Presumably James hasn’t watched many movies, otherwise he wouldn’t be feeling so smug. All armour has a chink, and James’s is that weird son of his who, when he sees a wounded black man (Edwin Hodge — The Alamo) roaming the street outside their house begging someone to help him, takes it upon himself to disarm the home security system and invite the stranger inside. Considering that everything that subsequently happens is a consequence of his stupidity, it’s surprising that DeMonaco doesn’t at least show him experiencing a little remorse, but Charlie later compounds his recklessness when, after the group of yuppie-freaks hunting the black guy have instructed James to send their prey out or pay with his family’s life, he guides the interloper to a hidey-hole known only to him and his sister. So you know how that’s going to work out. Having been presented with this ultimatum thanks to the actions of his moronic son, James has to negotiate the darkened rooms and hallways of his home (the freaks cut the power) in search of the black guy who got away when Henry (remember Henry? He’s the one diddling James’s daughter) shot at James under the pretence of wanting to have a heart-to-heart about the Zoe situation. Exactly how he thought killing her Dad was going to deepen their love for one another is another mystery created by the art of poor story-writing skills and zero depth of character. Anyway, James isn’t feeling so smug now, is he? Stumbling around those corridors with a gun in one hand and a torch in the other, trying to find a guy who doesn’t want to be found before the Purgers outside tear out his security system with I-want-my-money-back ease?
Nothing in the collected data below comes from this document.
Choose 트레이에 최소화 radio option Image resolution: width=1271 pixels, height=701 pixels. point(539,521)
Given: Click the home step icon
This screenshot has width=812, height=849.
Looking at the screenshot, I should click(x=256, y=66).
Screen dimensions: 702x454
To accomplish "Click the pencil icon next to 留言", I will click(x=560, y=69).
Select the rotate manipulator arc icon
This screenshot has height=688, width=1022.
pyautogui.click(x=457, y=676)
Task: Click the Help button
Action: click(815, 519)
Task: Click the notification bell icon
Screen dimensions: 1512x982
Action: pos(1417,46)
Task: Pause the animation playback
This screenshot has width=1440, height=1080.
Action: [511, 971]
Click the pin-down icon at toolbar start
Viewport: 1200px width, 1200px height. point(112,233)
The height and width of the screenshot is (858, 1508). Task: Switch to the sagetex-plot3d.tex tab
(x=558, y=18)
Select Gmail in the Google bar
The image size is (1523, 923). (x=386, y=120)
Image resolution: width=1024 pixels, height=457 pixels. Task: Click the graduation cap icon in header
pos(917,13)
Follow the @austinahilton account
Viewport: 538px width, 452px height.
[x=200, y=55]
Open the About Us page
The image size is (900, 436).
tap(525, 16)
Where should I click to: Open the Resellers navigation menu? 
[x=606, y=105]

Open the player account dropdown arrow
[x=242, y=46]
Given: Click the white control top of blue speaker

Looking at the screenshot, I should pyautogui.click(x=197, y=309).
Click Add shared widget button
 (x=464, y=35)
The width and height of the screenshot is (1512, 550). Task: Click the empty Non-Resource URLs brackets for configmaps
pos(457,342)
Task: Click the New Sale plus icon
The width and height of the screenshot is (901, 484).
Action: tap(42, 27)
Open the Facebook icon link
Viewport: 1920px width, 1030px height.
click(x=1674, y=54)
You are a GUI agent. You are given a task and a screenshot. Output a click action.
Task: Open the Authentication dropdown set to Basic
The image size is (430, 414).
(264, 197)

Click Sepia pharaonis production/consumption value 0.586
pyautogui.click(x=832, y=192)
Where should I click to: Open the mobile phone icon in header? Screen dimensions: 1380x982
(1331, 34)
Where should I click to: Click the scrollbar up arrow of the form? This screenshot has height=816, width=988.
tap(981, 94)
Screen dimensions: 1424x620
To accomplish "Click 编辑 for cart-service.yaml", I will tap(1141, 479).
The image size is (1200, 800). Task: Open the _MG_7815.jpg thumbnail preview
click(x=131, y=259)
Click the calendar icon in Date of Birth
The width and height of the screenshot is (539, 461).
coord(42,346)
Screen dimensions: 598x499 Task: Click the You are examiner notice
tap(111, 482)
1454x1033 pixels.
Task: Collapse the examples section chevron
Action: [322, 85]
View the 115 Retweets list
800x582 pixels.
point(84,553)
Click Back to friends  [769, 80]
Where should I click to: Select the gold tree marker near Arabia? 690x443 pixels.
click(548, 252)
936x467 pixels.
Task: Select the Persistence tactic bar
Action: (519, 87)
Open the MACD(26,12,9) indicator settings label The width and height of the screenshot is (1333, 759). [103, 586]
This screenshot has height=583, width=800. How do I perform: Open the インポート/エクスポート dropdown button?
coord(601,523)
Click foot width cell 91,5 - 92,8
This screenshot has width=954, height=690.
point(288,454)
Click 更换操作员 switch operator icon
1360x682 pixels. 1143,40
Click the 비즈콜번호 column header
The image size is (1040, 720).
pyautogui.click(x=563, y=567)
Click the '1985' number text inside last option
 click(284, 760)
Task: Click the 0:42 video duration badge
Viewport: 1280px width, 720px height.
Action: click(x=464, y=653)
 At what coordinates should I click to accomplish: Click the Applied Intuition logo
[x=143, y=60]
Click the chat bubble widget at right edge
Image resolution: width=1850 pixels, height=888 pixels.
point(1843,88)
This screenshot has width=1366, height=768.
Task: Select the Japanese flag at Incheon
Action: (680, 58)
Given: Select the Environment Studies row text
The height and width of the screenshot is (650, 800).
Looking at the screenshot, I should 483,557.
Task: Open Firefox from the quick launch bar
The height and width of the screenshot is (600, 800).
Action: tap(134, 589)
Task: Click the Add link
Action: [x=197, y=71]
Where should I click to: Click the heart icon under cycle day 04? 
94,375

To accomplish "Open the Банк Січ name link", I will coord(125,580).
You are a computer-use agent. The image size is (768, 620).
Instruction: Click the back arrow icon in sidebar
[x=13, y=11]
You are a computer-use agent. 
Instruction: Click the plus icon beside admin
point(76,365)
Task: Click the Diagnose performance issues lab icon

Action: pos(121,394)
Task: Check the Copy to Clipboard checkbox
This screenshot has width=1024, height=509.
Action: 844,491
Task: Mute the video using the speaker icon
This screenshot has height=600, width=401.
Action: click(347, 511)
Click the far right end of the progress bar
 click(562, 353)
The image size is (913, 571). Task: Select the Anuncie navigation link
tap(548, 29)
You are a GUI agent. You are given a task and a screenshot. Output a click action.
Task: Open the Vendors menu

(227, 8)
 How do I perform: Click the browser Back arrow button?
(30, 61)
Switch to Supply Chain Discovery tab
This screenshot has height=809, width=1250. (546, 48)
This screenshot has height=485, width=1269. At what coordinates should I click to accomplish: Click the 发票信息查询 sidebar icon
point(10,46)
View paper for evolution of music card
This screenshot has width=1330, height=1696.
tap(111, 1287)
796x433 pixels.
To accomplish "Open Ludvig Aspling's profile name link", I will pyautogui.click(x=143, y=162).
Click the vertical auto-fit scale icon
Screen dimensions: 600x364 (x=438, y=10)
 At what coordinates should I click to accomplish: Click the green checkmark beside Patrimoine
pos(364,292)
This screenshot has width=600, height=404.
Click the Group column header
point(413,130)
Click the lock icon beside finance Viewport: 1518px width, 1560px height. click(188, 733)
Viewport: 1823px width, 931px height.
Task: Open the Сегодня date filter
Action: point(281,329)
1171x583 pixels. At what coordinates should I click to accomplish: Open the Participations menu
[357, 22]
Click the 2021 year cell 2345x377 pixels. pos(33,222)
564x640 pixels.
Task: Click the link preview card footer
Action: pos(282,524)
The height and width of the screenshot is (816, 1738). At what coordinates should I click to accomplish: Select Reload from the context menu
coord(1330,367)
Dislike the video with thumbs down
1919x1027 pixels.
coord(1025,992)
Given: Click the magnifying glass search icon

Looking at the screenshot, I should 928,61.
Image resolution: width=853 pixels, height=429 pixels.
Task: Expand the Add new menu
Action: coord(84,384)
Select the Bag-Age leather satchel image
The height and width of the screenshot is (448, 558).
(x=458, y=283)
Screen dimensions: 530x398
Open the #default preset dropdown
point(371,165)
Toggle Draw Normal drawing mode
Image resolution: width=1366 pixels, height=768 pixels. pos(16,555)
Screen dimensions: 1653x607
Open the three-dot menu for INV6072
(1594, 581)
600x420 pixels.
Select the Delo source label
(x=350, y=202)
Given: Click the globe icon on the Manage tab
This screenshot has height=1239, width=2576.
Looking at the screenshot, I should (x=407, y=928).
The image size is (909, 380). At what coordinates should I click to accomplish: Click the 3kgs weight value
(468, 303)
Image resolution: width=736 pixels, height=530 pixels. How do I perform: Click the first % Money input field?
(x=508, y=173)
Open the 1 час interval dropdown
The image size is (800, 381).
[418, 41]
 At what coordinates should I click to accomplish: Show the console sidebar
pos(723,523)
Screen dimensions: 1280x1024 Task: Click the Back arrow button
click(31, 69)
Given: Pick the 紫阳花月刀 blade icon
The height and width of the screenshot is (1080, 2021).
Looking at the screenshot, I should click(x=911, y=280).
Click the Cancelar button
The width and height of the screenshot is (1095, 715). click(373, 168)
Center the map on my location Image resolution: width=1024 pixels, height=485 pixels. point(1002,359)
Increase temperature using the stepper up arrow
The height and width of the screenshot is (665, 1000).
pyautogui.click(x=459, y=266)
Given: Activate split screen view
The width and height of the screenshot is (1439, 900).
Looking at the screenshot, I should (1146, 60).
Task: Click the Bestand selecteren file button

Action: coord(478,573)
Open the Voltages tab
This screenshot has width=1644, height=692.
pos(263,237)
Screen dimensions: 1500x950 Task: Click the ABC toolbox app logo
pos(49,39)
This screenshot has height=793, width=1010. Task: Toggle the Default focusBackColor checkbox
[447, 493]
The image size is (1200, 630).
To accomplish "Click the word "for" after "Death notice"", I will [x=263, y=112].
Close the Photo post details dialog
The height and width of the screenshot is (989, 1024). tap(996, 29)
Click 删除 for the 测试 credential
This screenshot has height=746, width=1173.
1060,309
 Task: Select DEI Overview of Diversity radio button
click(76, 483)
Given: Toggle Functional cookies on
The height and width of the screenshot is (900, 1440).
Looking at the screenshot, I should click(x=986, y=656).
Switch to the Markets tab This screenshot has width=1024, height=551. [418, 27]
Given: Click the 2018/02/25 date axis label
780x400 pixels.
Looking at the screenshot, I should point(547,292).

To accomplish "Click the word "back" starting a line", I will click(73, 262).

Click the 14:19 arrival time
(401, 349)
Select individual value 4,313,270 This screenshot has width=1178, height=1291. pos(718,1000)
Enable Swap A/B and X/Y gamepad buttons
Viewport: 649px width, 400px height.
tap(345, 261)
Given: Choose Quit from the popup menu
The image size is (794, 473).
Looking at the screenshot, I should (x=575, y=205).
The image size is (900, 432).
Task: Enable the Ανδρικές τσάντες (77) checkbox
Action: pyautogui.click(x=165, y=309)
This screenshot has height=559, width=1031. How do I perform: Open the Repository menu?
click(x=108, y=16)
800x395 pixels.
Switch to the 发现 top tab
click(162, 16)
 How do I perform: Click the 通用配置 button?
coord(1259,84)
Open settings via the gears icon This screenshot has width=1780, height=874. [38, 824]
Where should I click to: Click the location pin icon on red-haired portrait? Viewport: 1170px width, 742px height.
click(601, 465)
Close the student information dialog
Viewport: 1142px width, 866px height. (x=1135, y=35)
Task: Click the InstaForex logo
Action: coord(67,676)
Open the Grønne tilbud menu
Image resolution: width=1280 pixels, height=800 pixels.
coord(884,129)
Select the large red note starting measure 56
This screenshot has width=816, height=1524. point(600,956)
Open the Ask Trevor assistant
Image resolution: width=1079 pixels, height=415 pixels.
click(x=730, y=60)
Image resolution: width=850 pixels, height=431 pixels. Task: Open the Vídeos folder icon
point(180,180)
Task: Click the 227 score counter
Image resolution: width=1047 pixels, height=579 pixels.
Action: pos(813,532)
Honestly, this movie really is exasperating — not only because of the contrived nature of its far-fetched plot and the stupid behaviour of most of its characters, but because it keeps trying to make this big statement about the vulnerability to, and propensity of, the poor towards violent crime, and the way in which the wealthy cocoon themselves from the plight of the poor behind expensive security systems. DeMonaco warns us that this protection we’ve built for ourselves isn’t as robust as we might like to believe, while then suggesting that the wealthy share the same violent tendencies as the rest of us, and therefore have no right to look down upon those less privileged. And of course he’s right, I just can’t decide whether the manner in which he keeps hammering his message home is down to an unsophisticated form of storytelling on his part or a conscious — and somewhat contentious — decision to put his message across in a way that even those who just want to see people getting skewered by a 12” knife will grasp.

The Purge does have some tense passages, and Hawke is convincingly effective as an ordinary man struggling to overcome his fears as he tries to defend his family from an unreasoning force of violence. Unfortunately, any good stuff to be found in The Purge is built upon a weak foundation that crumbles like dry sand under anything approaching close scrutiny.